_BLOCO DE TEXTO:_
____

Os EUA de hoje, uma presa agressiva da díade
Trump-Biden, oscilam entre a direita do Partido Democrata e a ultradireita do
Partido Republicano, representações da polarização político-social do maior
arsenal atômico do mundo. É desse Estado belicoso, expressão maior do grande
capital na crise aguda em que se que encontra o modo de produção capitalista,
que a humanidade vê crescer a hegemonia econômico-militar sobre o mundo, na
busca da unipolaridade. Tanto quanto seu arsenal bélico funcionam os mecanismos
de manipulação de “corações e mentes”: os marines são
precedidos pela batalha ideológica e o controle das fontes de informação. A
grande imprensa brasileira, servidora da visão de mundo do Departamento de
Estado, é exemplo paradigmático de nossa dependência, que é a dependência
ideológica do chamado “Ocidente”, que nada nos pode oferecer, senão consolidar
nosso papel “de proletariado externo das potências cêntricas”, como observou
Darcy.
Variados foram os títulos da irrealizada revolução
brasileira: nacional libertadora (quando a “questão nacional” se sobrepunha à
“questão social”), democrático burguesa, antifeudal e anti-imperialista etc.

____

_DADOS LISTADOS:_

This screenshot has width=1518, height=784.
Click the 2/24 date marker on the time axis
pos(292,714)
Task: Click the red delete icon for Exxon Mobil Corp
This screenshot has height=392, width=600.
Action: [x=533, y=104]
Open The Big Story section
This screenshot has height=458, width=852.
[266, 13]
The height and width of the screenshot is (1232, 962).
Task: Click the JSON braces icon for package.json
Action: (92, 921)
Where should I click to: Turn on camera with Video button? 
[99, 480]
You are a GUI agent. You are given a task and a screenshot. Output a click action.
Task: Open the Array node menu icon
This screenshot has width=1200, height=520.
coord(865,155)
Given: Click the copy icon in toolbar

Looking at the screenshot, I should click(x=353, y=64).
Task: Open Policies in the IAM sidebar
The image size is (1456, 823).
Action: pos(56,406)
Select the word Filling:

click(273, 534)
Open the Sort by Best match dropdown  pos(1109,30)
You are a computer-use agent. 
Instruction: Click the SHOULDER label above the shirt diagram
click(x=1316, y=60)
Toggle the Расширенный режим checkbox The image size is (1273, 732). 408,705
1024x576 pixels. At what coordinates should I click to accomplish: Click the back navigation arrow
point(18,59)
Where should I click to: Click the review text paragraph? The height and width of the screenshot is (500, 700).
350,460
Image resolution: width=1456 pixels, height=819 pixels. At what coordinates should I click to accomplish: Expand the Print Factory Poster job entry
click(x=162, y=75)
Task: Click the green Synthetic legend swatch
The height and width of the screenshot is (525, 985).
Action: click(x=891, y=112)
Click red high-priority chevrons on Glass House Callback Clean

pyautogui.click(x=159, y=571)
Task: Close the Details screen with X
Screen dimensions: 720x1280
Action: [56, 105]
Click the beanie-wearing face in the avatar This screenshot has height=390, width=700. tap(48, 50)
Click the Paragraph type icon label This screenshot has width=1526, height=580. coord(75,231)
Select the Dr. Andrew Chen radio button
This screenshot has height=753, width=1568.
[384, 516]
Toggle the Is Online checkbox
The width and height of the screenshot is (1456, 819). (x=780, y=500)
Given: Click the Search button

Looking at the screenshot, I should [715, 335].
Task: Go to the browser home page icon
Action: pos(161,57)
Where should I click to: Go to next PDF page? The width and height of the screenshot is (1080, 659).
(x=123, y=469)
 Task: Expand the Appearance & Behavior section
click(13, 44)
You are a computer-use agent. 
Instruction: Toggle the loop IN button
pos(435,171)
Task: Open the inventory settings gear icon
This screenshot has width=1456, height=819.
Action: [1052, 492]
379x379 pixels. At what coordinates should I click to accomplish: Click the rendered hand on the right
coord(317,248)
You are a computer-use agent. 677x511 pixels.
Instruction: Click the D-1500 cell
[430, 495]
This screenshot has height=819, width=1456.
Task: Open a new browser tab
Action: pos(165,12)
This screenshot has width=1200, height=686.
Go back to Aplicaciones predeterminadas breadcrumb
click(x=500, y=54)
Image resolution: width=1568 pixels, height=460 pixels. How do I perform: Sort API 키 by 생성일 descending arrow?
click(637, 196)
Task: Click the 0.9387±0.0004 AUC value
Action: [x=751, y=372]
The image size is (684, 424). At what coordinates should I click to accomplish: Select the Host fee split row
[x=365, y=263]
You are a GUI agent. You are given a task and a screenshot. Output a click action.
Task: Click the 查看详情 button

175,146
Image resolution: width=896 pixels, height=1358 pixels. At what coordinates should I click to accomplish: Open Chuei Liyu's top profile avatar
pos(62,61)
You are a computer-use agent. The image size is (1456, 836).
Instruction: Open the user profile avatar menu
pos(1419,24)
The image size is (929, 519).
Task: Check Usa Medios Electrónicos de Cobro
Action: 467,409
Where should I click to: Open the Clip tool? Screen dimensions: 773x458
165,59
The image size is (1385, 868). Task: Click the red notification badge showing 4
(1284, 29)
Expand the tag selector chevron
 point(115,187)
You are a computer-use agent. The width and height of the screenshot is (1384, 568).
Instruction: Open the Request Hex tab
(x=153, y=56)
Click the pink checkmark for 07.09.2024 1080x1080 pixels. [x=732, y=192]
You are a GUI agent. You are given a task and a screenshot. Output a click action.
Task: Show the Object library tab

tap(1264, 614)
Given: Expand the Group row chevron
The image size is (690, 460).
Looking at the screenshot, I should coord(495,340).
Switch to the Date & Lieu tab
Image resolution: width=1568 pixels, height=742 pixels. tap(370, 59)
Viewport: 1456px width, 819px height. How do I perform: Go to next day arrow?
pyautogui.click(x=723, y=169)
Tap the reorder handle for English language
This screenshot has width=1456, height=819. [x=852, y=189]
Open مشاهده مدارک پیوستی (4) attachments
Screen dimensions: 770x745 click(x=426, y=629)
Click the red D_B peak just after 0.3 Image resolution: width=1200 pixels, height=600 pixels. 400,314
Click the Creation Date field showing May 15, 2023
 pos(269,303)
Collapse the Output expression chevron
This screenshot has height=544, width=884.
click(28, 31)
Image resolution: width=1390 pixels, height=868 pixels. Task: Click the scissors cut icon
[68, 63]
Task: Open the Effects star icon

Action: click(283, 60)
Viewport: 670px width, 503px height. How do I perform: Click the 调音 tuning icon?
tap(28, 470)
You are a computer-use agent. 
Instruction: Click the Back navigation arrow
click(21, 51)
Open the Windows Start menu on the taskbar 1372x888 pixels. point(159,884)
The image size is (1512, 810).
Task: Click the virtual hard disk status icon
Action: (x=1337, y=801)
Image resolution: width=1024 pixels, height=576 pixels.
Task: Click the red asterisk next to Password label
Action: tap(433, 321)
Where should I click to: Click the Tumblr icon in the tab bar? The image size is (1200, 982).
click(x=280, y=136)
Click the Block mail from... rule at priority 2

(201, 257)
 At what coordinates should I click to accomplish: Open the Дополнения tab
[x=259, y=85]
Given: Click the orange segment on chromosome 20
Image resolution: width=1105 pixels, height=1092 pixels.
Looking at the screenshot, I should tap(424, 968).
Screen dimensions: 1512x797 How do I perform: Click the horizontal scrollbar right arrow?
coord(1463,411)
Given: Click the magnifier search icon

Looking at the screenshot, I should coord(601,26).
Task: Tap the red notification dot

____

_EXERCÍCIO CURTO 1:_ Reproduza o trecho do bloco de texto que começa nas palavras "Variados foram os" e para depois de "e anti-imperialista etc.", trocando "revolução" por "transformação".
_EXERCÍCIO CURTO 2:_ Reescreva de forma mais breve o parágrafo do bloco de texto que começa com "Os EUA de hoje", mantendo seus fatos principais.

_RESULTADO DA TAREFA 1:_
Variados foram os títulos da irrealizada transformação
brasileira: nacional libertadora (quando a “questão nacional” se sobrepunha à
“questão social”), democrático burguesa, antifeudal e anti-imperialista etc.

_RESULTADO DA TAREFA 2:_ Os EUA atuais, presos à díade Trump-Biden, oscilam entre a direita do Partido Democrata e a ultradireita do Partido Republicano, reflexo da polarização no país com o maior arsenal atômico do mundo. Esse Estado belicoso, expressão do grande capital na crise aguda do capitalismo, amplia sua hegemonia econômico-militar em busca da unipolaridade. Além das armas, atua a manipulação de “corações e mentes”: a batalha ideológica e o controle da informação precedem os marines. A grande imprensa brasileira, servidora da visão do Departamento de Estado, exemplifica a dependência ideológica do Brasil em relação ao “Ocidente”. Essa dependência só consolida o papel do país “de proletariado externo das potências cêntricas”, como observou Darcy.